Extracted data entries
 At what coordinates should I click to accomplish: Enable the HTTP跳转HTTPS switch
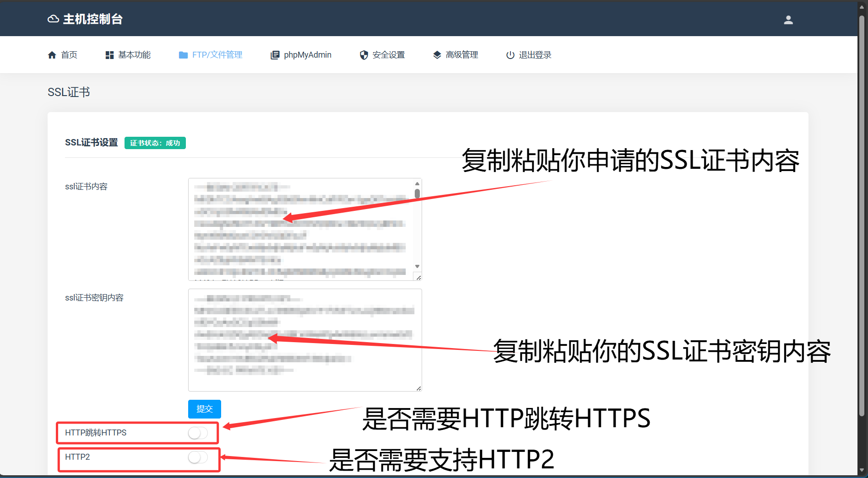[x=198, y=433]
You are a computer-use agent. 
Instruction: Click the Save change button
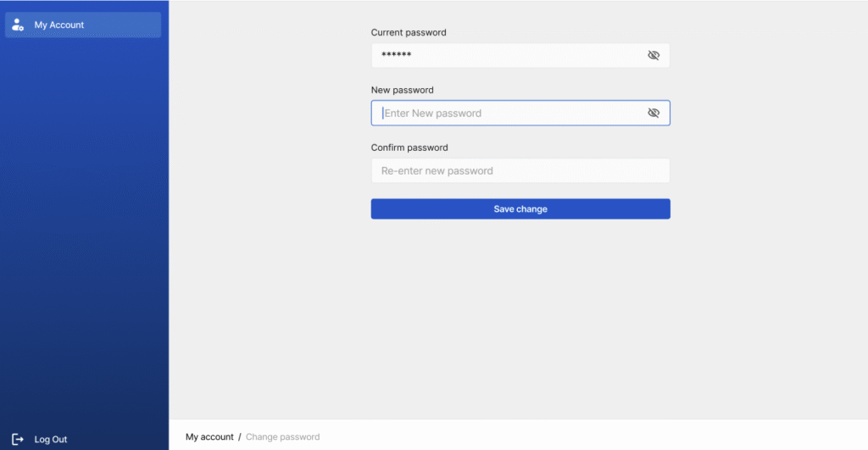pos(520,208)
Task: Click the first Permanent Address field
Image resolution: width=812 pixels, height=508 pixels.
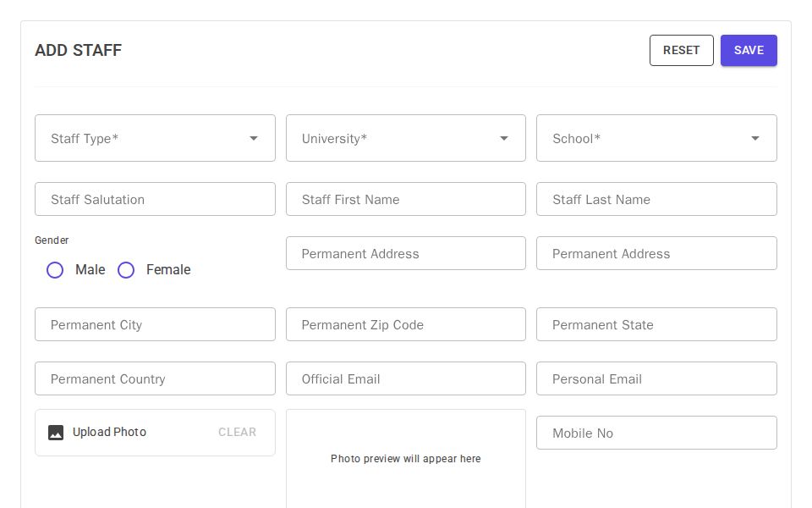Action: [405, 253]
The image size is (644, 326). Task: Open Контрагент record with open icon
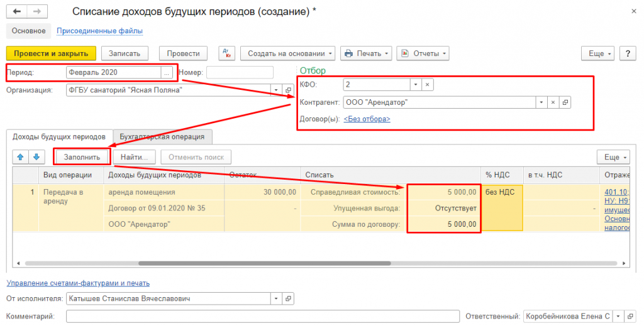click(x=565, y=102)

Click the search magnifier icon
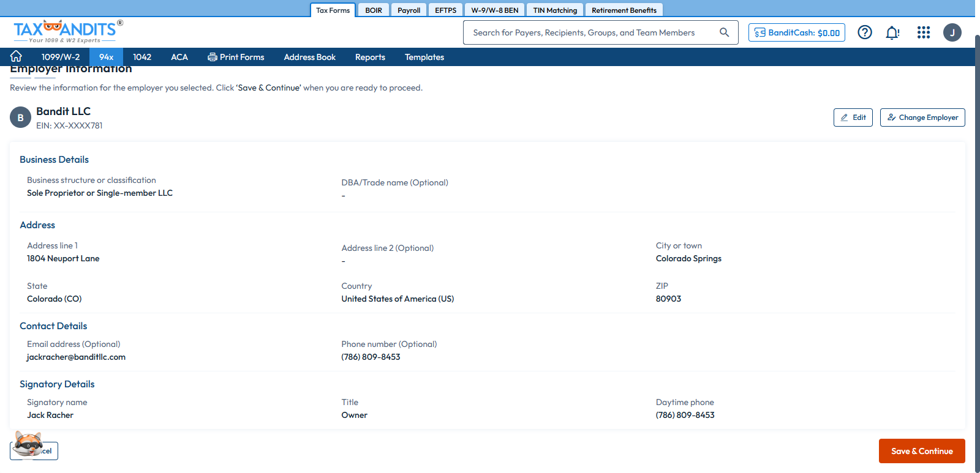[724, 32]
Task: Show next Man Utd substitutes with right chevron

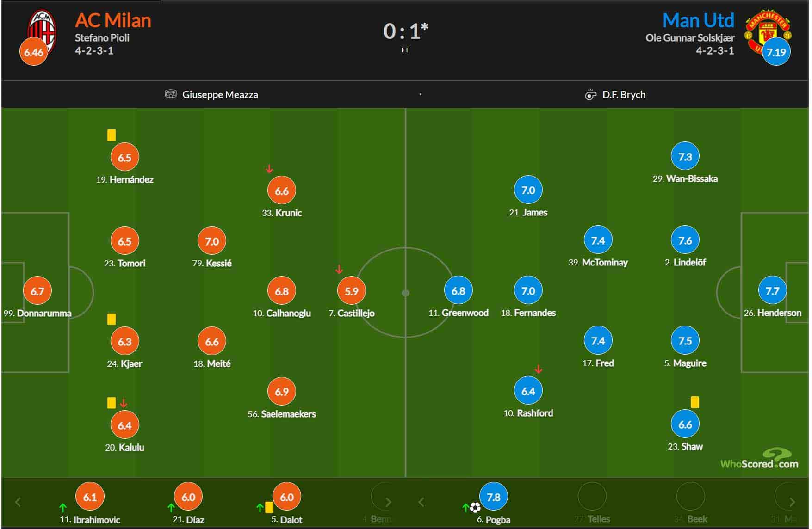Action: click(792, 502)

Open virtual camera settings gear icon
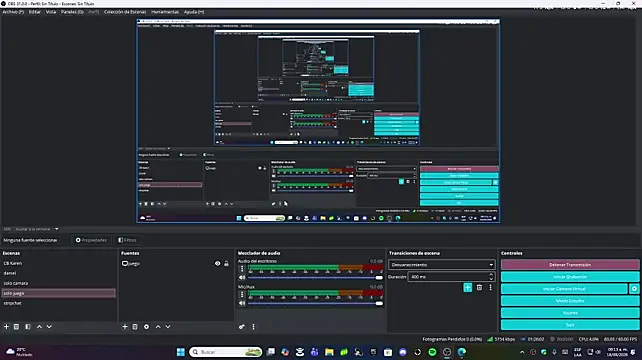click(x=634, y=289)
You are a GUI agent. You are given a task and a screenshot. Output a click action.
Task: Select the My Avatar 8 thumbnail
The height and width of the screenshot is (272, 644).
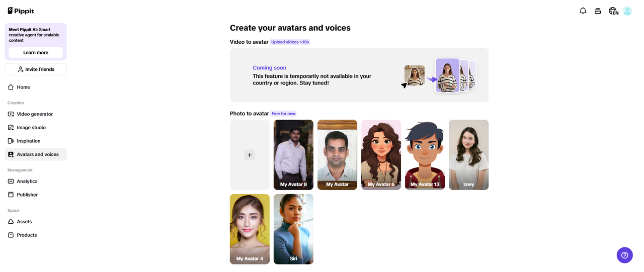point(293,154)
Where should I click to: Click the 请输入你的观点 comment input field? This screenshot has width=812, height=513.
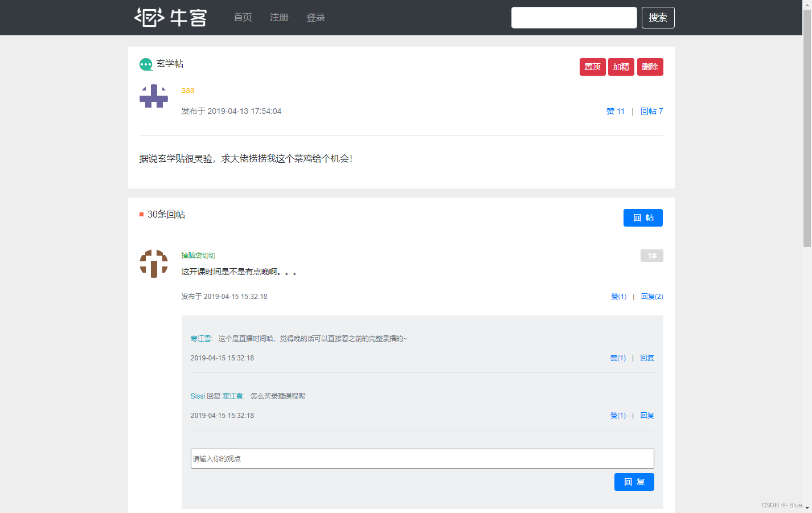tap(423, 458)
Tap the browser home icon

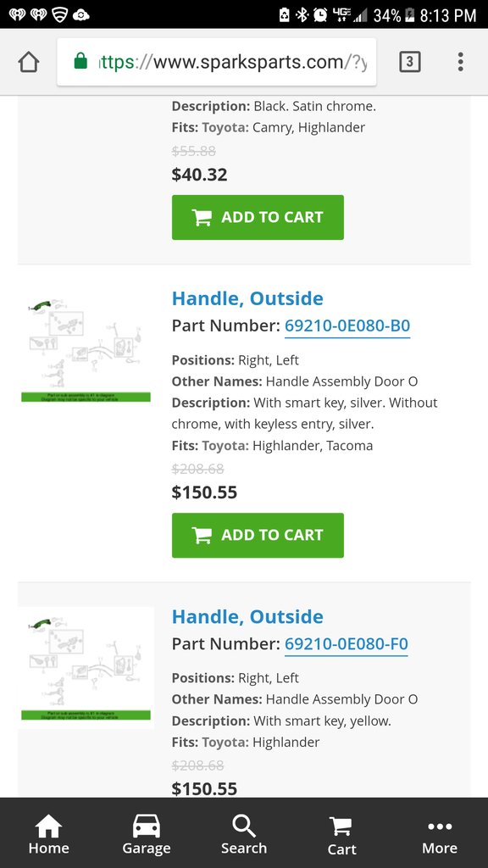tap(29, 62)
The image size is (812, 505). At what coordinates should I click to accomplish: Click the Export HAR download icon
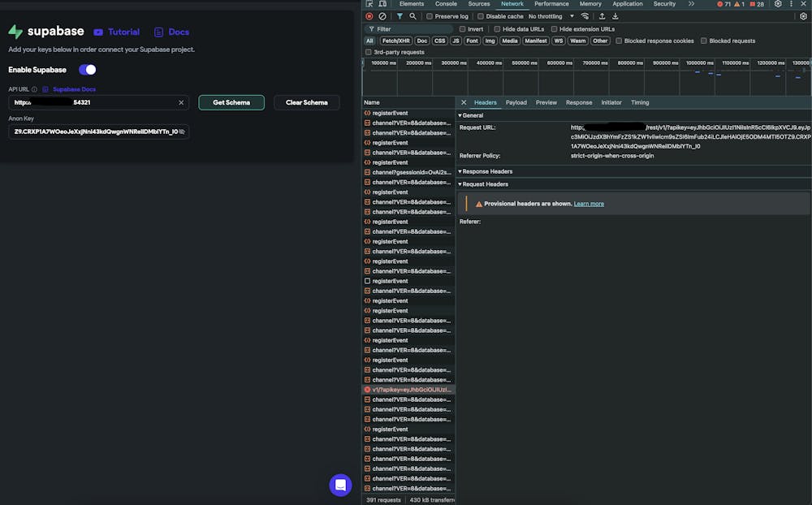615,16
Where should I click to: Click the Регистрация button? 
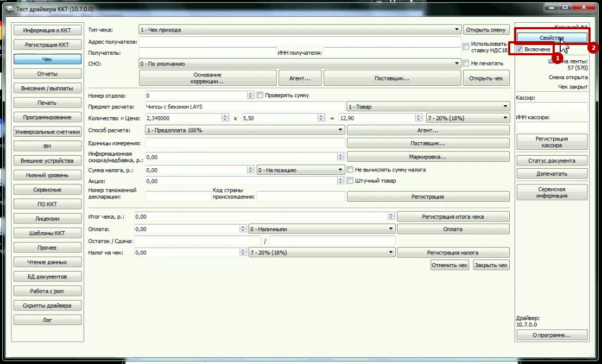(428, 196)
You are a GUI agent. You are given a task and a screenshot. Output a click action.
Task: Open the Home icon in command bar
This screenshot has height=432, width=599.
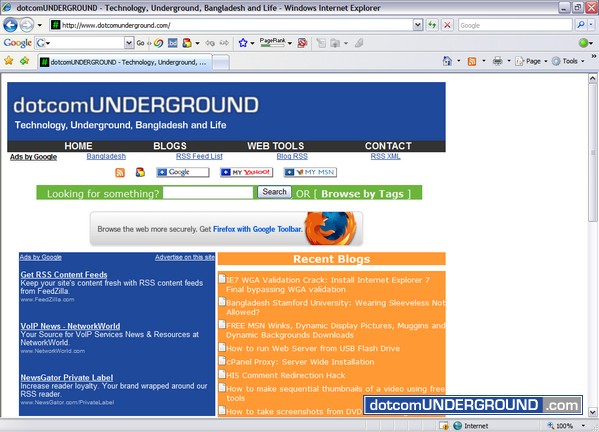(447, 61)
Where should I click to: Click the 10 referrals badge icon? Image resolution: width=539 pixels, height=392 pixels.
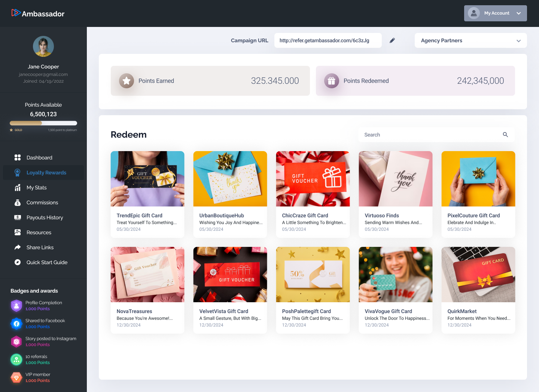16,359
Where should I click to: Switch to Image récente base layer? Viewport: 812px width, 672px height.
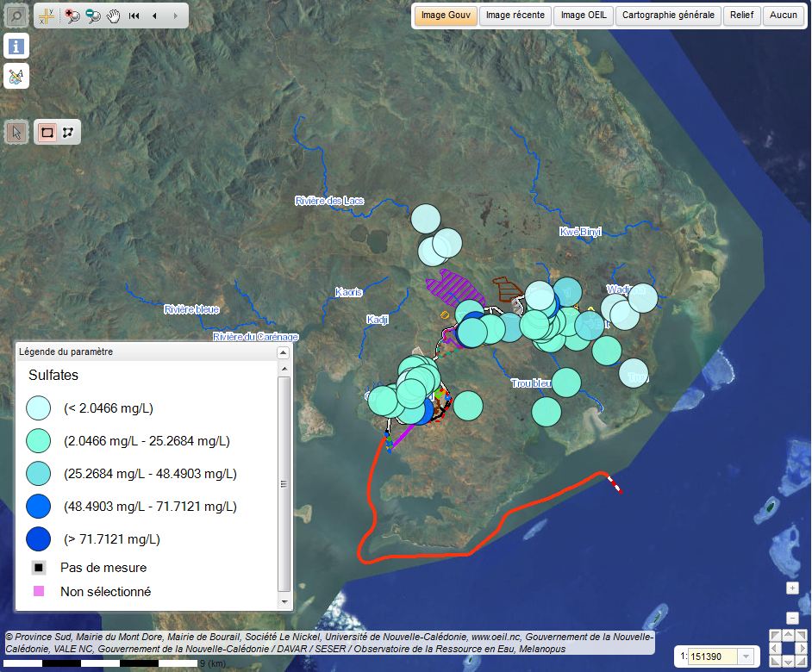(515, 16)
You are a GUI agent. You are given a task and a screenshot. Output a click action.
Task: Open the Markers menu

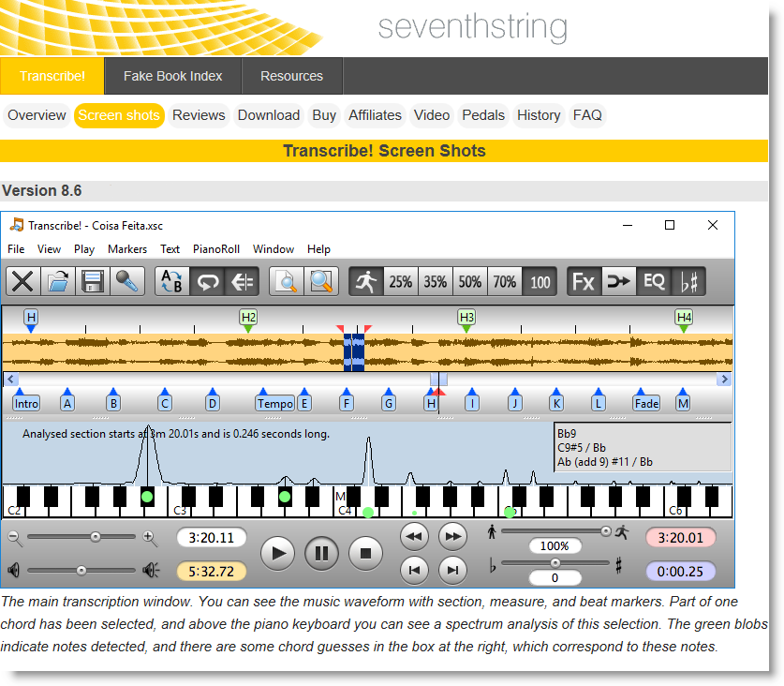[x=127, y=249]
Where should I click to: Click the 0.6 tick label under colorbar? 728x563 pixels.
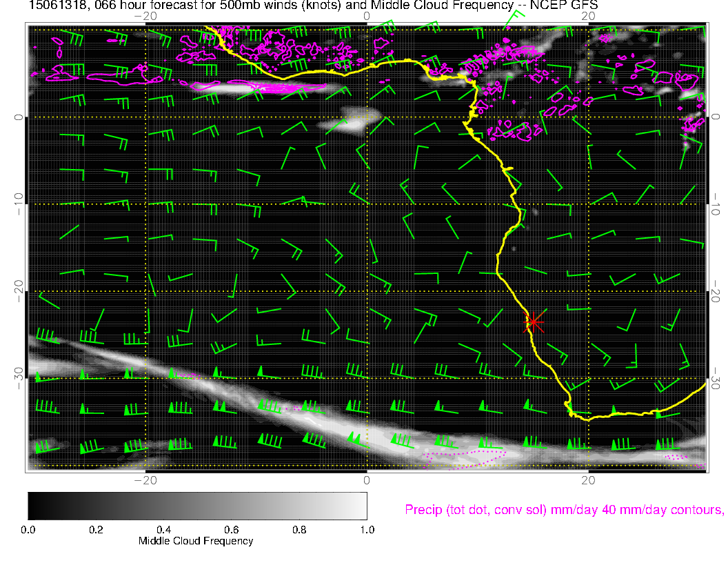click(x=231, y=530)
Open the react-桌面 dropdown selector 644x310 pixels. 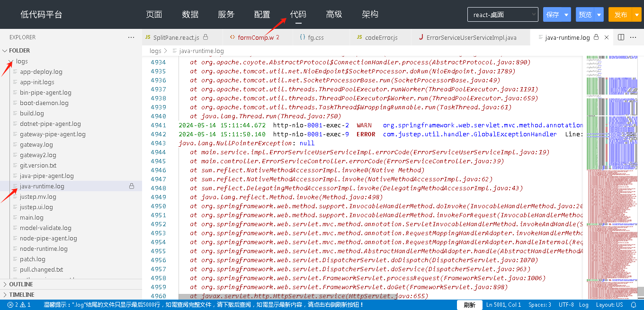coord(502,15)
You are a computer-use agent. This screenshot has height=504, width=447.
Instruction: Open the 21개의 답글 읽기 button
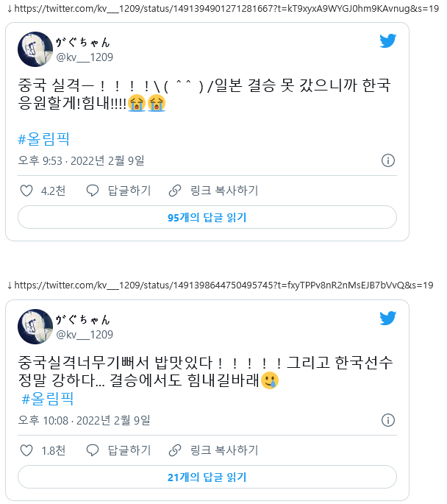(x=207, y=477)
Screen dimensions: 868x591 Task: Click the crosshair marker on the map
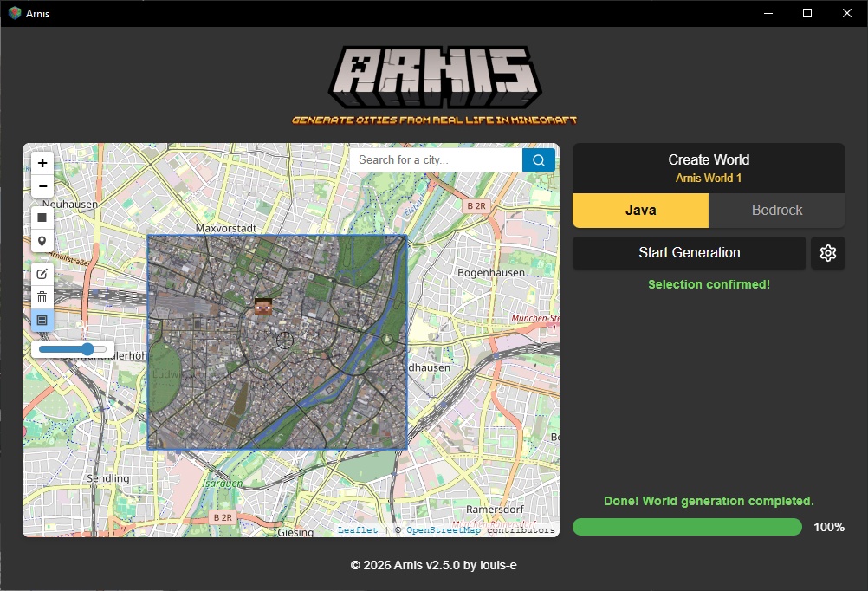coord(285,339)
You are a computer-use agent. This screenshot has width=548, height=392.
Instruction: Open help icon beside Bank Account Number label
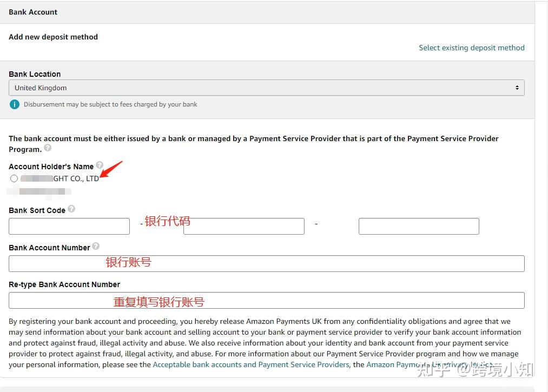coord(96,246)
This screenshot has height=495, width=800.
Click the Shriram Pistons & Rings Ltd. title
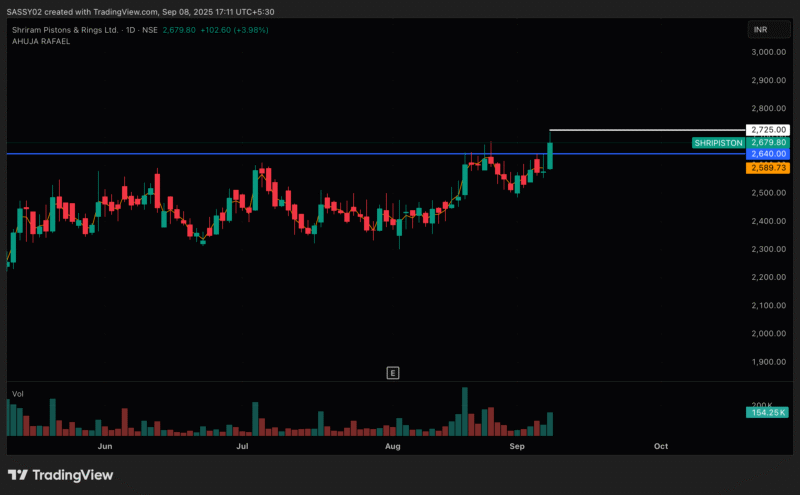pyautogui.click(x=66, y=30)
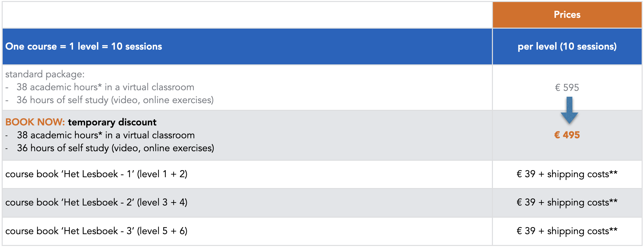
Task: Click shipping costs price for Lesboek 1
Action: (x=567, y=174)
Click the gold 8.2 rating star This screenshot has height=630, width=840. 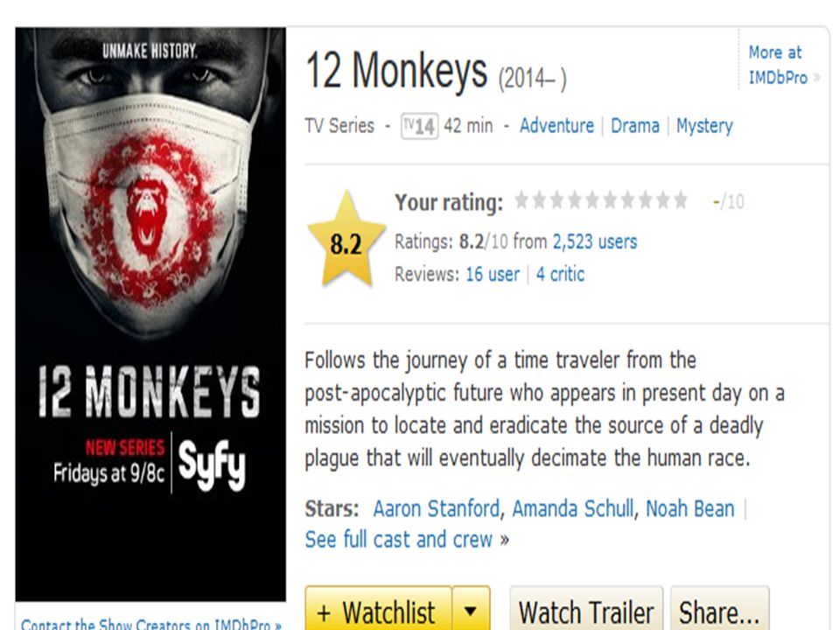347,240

What is expected
Whenever "computer" occurs in a line of the entries, copy that line.

Answer to this problem
You are a computer-use agent. 
You are a computer-use agent. This screenshot has height=504, width=447.
You are a computer-use agent. This screenshot has width=548, height=392.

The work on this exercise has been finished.